**WHAT YOU NEED TO DO**
**1.** Reproduce the Irish constitution review word for word, everything from "This book provides" down to "no such thing.".
**2.** Continue the review of the book on Irish constitutional development past its final sentence.

New Beginnings covers Irish constitutional development from Home Rule to the Good Friday Agreement, focusing on turning points where radical constitutional change was discussed, attempted, or implemented. Taking the relationship between constitutionalism and democracy as its key issue, it asks why Irish politicians have seen constitutions as ways of making democracy more manageable, rather than of furthering democracy. Christine Bell finds that Bill Kissane’s work also reveals a hidden gender history to the constitutional negotiations.
New Beginnings: Constitutionalism and Democracy in Modern Ireland. Bill Kissane. University College Dublin Press.
This book provides a detailed conceptual analysis of the development of the Irish Constitution from the period of Home Rule Bills through to the present day. The author’s central argument is that Ireland has never gone through a ‘constitutional moment’ marking a move by ‘the people’ to make a decisive break from the past constitutional tradition to form a genuine ‘we the people’ document. These ‘New Beginnings’ in a sense were no such thing.
The counter-story that Bill Kissane tells is a story of the emergence and consolidation of a state in a dual process of statecraft and constitution-making. The resultant constitutional settlements were based on a compromise between Irish aspirations to self-determination as marking a break with the legacy of British law, legal structures, and ways of doing business on one hand, and the need for pragmatism as to how best to bring together diverse views on the state and the constitutional project on the other. Kissane traces this dynamic through Home Rule Bills, to Ireland’s 1922 Constitution to its 1937 Constitution, referenda processes, and the Belfast Agreement, ending with some thoughts on the relationship of the constitution to the current economic crisis.
Constitution-making as process
Centrally, Kissane’s book tells an important story of constitution-making as process rather than moment. The Irish example shows how when opportunities for disjuncture with the past were presented, notably in 1922 and 1937, the Irish state used language of disjuncture but a structure that showed considerable continuity with the past. Scattered voices for a more radical new beginning were not followed – it proved easier to reach agreements on tweaks of what came before than on articulating a radical new constitutional self-understanding. However, continuity was also to some extent a product of the imprint of the Anglo-Irish Treaty of 1921, which delivered Ireland its independent status, but in an incremental way. The 1937 constitution-making process was therefore needed to complete the constitution as a distinct self-understanding of the Irish people. But here too, Kissane notes, the imprint of the past shaped a pragmatic approach, in particular through a need to marry dual commitments to liberal constitutionalism with nationalism. Kissane notes that analysis of Irish constitutional developments needs to understand the strength and role of party politics, as different types of nationalism and different conceptions of the Irish state jostled. It is part of the strength of his work that he attempts to document contemporary debates and sources to try to understand how those engaged viewed the constitutional project, and the differences between the different constitutional projects asserted (although it would have been good to see some more discussion of the fashioning of the 1916 Proclamation as part of the discussion).

**DATASET EXCERPT**
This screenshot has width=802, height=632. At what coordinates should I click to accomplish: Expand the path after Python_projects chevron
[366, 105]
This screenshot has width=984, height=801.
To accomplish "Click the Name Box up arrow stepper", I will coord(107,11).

**ANSWERS**
**1.**
This book provides a detailed conceptual analysis of the development of the Irish Constitution from the period of Home Rule Bills through to the present day. The author’s central argument is that Ireland has never gone through a ‘constitutional moment’ marking a move by ‘the people’ to make a decisive break from the past constitutional tradition to form a genuine ‘we the people’ document. These ‘New Beginnings’ in a sense were no such thing.

**2.**
In this discussion, an interesting sub-study emerges as to the place of women. Constitutional law and processes of constitution-making can often seem quite a male affair. Kissane does not attempt to write a women-centred account of the process (someone should), but neither does he ignore the issue of gender and women. Irish women were at the forefront of demands for both independence and women’s suffrage. Kissane’s work begins to reveal a hidden gender history to the constitutional negotiations, where time again, pragmatic compromises with other ‘blocks’ in Irish society, notably the Catholic church, meant that women were told they would have to wait, or accept a much watered down version of what they had demanded. As a vision of a constitution as capturing the ‘we the people’ vision became a vision of the constitution as a tool for state management, so the demands of women were erased, or traded against the need to accommodate other groups within the body politic.
In this the work holds lessons beyond the Irish context, for those struggling to include women and women’s rights in contemporary constitution-making processes experience themselves at the end of similar tradeoffs, including women post Belfast / Good Friday Agreement (see in particular O’Rourke, Gender Politics in Transitional Justice).
Kissane’s account is also interesting in showing a tension between the constitution as capturing a cosmopolitan ambition and the constitution as an expression of national identity. The account provides interesting detail on the use of comparative constitutional law in drafting, in particular in the 1922 Constitution. While constitutions are uniquely in law expressions of national identity, and perhaps no-where more so than in countries gaining independence, Kissane’s account shows a state that had cosmopolitan aspirations, aspirations that were less evident in the process of drafting the 1937 constitution, which he reminds us was ‘drafted in a decade of mounting crisis’ (p.57). By this time the predominance of the concept of self-determination, and Ireland’s place on the periphery of Europe led to a more inward looking affair.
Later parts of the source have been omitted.